Germany was exciting at first. We explored new neighborhoods, sampled food from all over the world, and wandered through Christmas markets that looked like they belonged in storybooks. But the charm began to fade. There were days when navigating life there made us feel like children on our first day of school, unsure of the rules, and fumbling through the simplest tasks. For our son, who was still figuring out the world, it was even harder. The cold was relentless, the language barrier turned simple errands into drawn-out challenges, and even the most ordinary tasks sometimes felt like mini-adventures you weren’t always in the mood for. Loneliness crept in quietly, despite the beauty.
When we decided to return to the Philippines, the reactions were mixed.
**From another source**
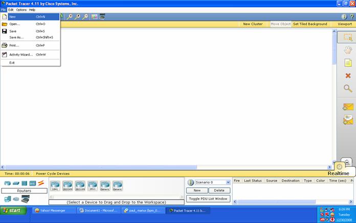Select the Move Layout hand tool

(x=348, y=50)
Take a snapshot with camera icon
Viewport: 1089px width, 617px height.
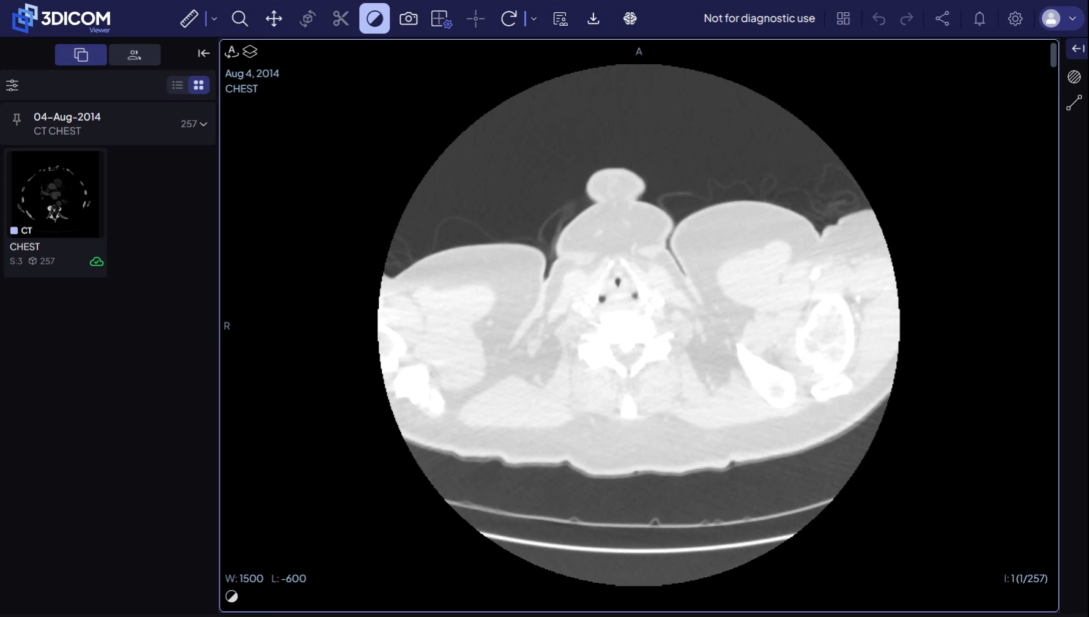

Some were surprised, others disappointed, and a few warned us we’d regret it. More than once, I heard, “Sayang, tiisin niyo na lang.” But over a year later, I see what we’ve gained.
Now, I wake up to the steady hum of the electric fan, sunlight spilling through the curtains and warming my face. I can have sinigang for lunch without hunting for specialty stores. I hear my language everywhere and smile when my husband earns a few laughs for his “po” and “opo.” My son plays tag with the building guards, plays in the park with his cousins, and is surrounded by the noise and warmth of family. The markets are full of food that tastes like home, and the rhythm of life here feels familiar in a way that settles you.
Still, the ghost visits. I think of crisp autumn mornings, bread from our favorite Bäckerei, and the steady rhythm of trams and trains. I remember long walks through streets lined with old buildings, the hush of a city on Sunday mornings—and yes, the health insurance!
The ghost of what could be is the most seductive one of all. It stitches together the best pieces of a place and quietly deletes the hard parts. It remembers selectively.
There are other ghosts too: the job interview I couldn’t show up for, the city I left without saying goodbye, the version of myself that might have thrived somewhere else. And always, the blank page. But ghosts don’t give answers, they only ask questions.
That morning, without my earphones, I had no choice but to sit with the silence and let the ghosts visit. Maybe that’s the point. Every so often, we need to hear them out, then step out of the car, into the day we’ve chosen, and live in the life we have —not the one that might have been.